Hi! We don't currently have an NER implementation that uses transformer weights in spaCy v2.x, so your approach wouldn't work – but once spaCy v3 is out, we'll have an updated version of Prodigy that will let you use transformer-based pipelines, pipelines with custom models in PyTorch/TF and pretty much everything else that spaCy v3 offers.
(The error you came across here btw looks like a different problem: internally, the NER annotation model deepcopies/pickles the nlp
object and it looks like pickle fails on the type hints. It's possible that this is a Python 3.6 issue, I'm not 100% sure.)
Yes, that's correct – your recipe should return a callback that receives the answers, and that updates the model in the loop. In spaCy's case, that would be by calling nlp.update
. The same approach could also work for any other model or library – you just need to update your model with examples, and provide this as a callback function.
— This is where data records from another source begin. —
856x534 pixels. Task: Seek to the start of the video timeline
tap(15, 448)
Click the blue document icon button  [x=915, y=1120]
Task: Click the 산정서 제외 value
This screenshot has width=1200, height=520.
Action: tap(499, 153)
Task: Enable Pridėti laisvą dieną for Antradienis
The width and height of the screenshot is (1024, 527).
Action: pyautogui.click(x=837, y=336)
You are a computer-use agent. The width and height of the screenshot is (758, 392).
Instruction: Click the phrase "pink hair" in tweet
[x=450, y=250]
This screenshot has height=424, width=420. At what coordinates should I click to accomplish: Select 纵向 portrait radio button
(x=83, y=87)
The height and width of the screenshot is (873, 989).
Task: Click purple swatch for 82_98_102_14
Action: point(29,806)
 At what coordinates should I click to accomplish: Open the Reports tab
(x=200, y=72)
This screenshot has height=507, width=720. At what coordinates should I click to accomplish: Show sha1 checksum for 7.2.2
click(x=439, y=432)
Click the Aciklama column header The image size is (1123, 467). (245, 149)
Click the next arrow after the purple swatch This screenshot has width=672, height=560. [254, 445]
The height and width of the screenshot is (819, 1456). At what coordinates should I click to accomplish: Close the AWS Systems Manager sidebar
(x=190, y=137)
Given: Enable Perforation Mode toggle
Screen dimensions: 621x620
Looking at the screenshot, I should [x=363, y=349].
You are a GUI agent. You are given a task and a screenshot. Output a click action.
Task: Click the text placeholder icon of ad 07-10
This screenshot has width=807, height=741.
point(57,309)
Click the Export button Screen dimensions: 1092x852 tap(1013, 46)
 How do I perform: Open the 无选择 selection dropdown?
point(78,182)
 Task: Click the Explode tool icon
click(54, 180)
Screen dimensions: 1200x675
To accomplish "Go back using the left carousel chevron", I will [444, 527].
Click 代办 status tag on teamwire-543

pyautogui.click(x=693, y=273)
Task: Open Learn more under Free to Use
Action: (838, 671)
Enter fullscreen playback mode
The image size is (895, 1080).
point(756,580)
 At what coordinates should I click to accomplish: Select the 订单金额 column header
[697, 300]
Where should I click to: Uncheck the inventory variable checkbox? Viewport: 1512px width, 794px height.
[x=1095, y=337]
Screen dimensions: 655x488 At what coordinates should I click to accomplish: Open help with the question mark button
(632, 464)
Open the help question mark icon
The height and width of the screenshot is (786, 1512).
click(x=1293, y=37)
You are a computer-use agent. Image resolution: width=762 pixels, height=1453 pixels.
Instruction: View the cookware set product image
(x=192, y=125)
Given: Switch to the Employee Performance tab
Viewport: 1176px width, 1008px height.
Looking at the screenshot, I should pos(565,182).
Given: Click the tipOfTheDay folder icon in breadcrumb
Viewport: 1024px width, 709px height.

One thing to keep in mind when working with transformers is that they're still quite large and slow, especially compared to the more lightweight CNN pipelines like spaCy's en_core_web_sm
. They also typically require larger batch sizes. On top of that, a workflow like ner.teach
only gives you very sparse data (binary feedback on single spans with otherwise missing values). So in my earlier experiments, I found it quite tricky to make the continuous updating work smoothly with them, because the updates from very small batches of annotations would take very long and weren't as effective. So you might find that it's more efficient to start by labelling a small set of examples manually, training a transformer-based pipeline on them (which will hopefully get you good results even with only a very small set), and then use that pipeline to help you label data semi-automatically, using a workflow like ner.correct
.